Responding to another question, Glaser said US will avoid getting directly involved because any US involvement really would only make the crisis worse.
“China would dig in its heels even more if the United States is seen as explicitly backing India. The strongest US interest is in de-escalation of the crisis,” she said.
She, however, did not rule out further escalation of the border stand-off.
“Clearly China and India do not have an interest in having a military conflict. But one cannot rule it out,” she said.
One possible outcome, she said, is that this stand-off just continues through the winter when the weather deteriorates and then both sides have to pull out their troops and then there is a sort of gradual stand down.

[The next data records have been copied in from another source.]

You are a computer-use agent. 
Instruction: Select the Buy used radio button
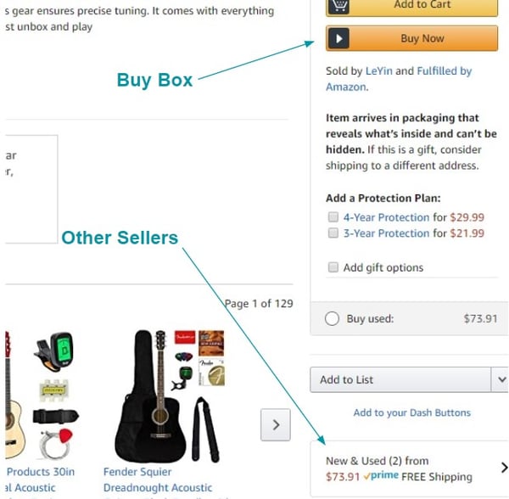[x=333, y=319]
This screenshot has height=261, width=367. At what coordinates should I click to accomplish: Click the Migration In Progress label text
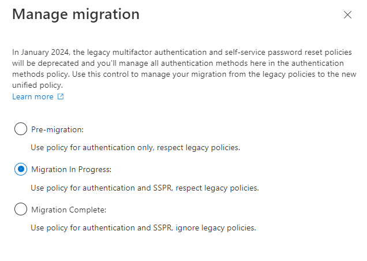point(72,169)
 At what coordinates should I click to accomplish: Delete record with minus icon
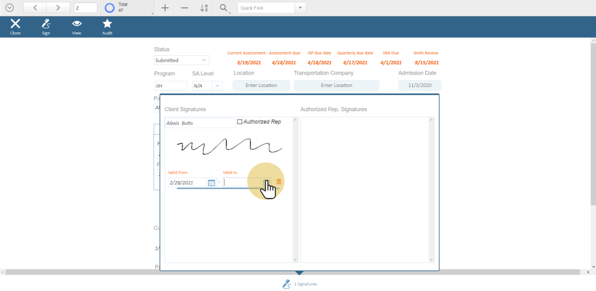pos(184,8)
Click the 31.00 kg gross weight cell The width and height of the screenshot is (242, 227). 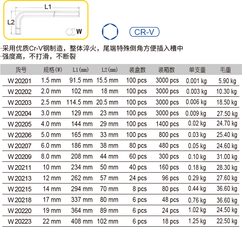(x=227, y=157)
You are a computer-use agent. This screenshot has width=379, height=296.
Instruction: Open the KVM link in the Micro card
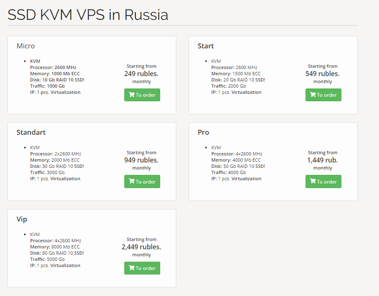pyautogui.click(x=35, y=61)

“China probably cannot build this road during the winter so it would have to wait until next spring, and that might provide a breather, an opportunity for both sides to actually talk about it,” she said.
“Another possibility is that Bhutan steps up, and not necessarily plays the role of mediator, but takes a position that enables China and India to move back their troops,” she added.
“For example, Bhutan could thank India very much for its assistance and say for the time being that India can pull back its forces and perhaps even replace some of those troops with its own troops. That’s another possible face-saving way out. But again I don’t rule out that there could be a military conflict,” Glaser said.